No, really Karl. I look rediculous in Maggie’s catsuit. And that I’m introduing them to my wife just proves I’m clueless.
Shuts ’em down every time.
I have fun little list that the gf approves. It’s not cheating if the celebrity hottie hitting on you in the bar is on the list. Otherwise, they’re strictly off-limits.
Interesting. My sons have compiled a list of celebrity hotties my husband can dump me for.
I plan to punch you in the groin too, Dan. It’s my standard plan.
*burning catsuit*
I’d mostly prefer not to think about Dan’s groin.
Oh, no you don’t, mojo. I’m taking a page from Baracky and preemptively punching myself in the groin before you or Michelle get to.
If you avoid temptation at all costs, you do not have to worry about being weak. Just sayin’
Education guy as Bartleby.
I always kind of pictured Dan as Loki.
Those temptresses are their own punishment. I watch the narcisstic chick at work…at work, and I have only sympathy to the poor clods she lands in her net.
I guess that would make your groin my employee. Don’t make me show you my pimp hand.
No, Bartleby’s the scrivener, EG.
JD–Maybe, but I kinda miss thor.
I usually just turn off the computer and go to bed.
“but I kinda miss thor”
Oh that’s a punchin’. MAYBEE~ hurry quick!
*POW! * PULL!* TWIST!*
*MADELINE ALBRIGHT BOOB FLASH!*
OW! KER-@#%$-OW!
Did MayBee just give Dan a titty-twister? That is both hurtful, and oddly arousing.
Madeline Albright boob flash? I just hurled.
You mean the dank halls of justice, Carin. Assuming I don’t slam my cape in the elevator.

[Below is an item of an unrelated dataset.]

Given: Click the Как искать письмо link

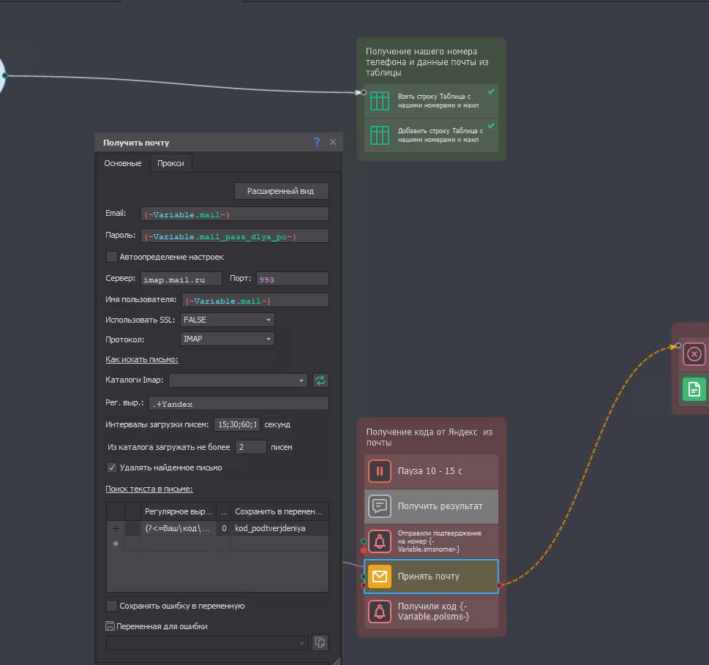Looking at the screenshot, I should 142,359.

Actually, they had me at “naturally.” The article, I mean.
Before a temptress can start tempting, I go on offense.
“Hey are you just glad to see me or is there a baby crying somewhere?”
“Heaven must be missing and angel, because I’ve got a massive woody.”

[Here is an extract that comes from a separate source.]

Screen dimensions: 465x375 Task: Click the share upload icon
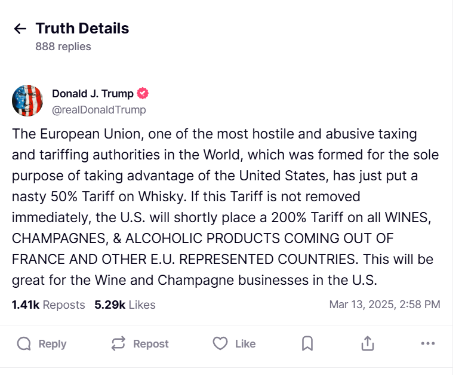click(368, 343)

“Congratulations! You’ve just been voted ‘Most Beautiful Girl in the Room’ and the grand prize is a Hot Carl.”
Use them in good health boys.
Sorry about the “harlot” thing MayBee. I didn’t know you were a sack-puncher. We cool?

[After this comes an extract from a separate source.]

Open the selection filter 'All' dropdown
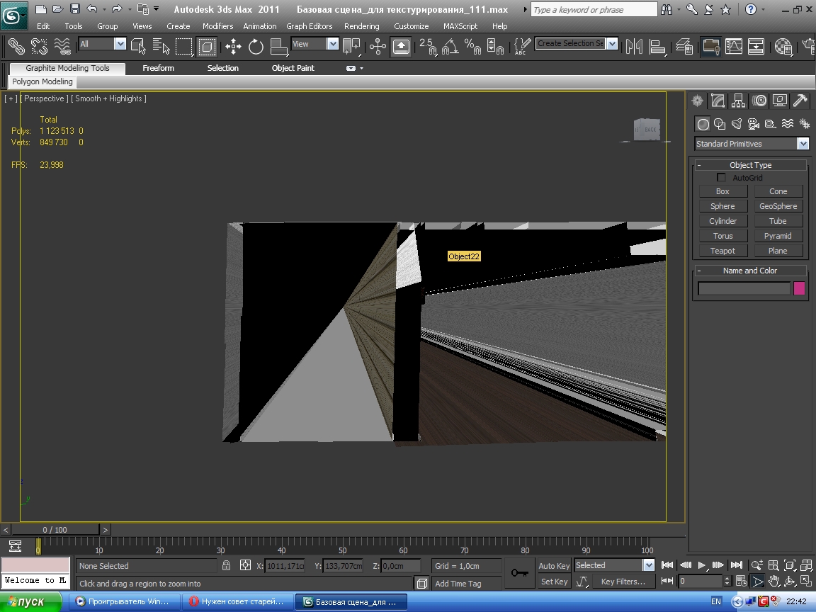The width and height of the screenshot is (816, 612). click(x=120, y=44)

That is low. I mean, that is fargin’ low.
But are you sure that wasn’t her ankle?
Nice can . . . kles. Ewwwwwwwwwww.
Who? Me?
I just think of all the wonderful decisions I’ve made in relation to who I have chosen as my “significant others”, and then I picture them with Alzheimer’s, drooling and pooping on my bed while demanding a banana split – after they have loaded up thr Visa, of course.
When it comes to women, my power of discernment is less than negligible.
Those aren’t breasts, they’re bait (Sorry, girls. This is about me, not you).
I haven’s had a bad relationship in years. heh.
…men must form a plan of how to resist a good-looking temptress.
I recognize the words as English, but the sentence makes no sense to me.
Those aren’t breasts, they’re bait
That would make a nice t-shirt slogan.
Carin,
T-Shirt Hell has a couple similar ones. “I’ll be using these to my advantage” is probably the best one in that vein.
The best strategy is just act all creepy like. Really, if she’s still interested, it’s her own fault.
Wife: Dear, do you think that woman is attractive?
Me: Woman? What woman?
Wife: The lion-maned honey blonde who’s spilling out of her black sheath.
Me: Where? Oh, her?
Wife: Yes! Is she attractive?
Me: Ohh…well…not really. She’s got bad…posture.
There is only one thing greater than HONOR…..in her!
Free Mammogram
That’s Mumia, you goof.
TOP-HEAVYIST!!!!
“We’re fighting over this woman’s honor – which is probably more that she’s ever done.”
— Groucho
Have someone you really care about cheat on you.
Later, if tempted yourself, remember that feeling.
[…] Dan Collins links to an article about how women resist temptation from single men better than men resist temptation from women. Hmmm… […]
I find that pretending not to understand what’s going on works really well. Women are more than willing to believe we’re oblivious to everything happening, so getting a confused-dog look and saying “Like how do you mean?” a lot eventually drives them away.
If all else fails, wet your pants.
Resistance is futile.
Billy Graham’s strategy was to never be alone with a woman who wasn’t his wife, ever.
Well she did it, she cheated. I still can’t believe it.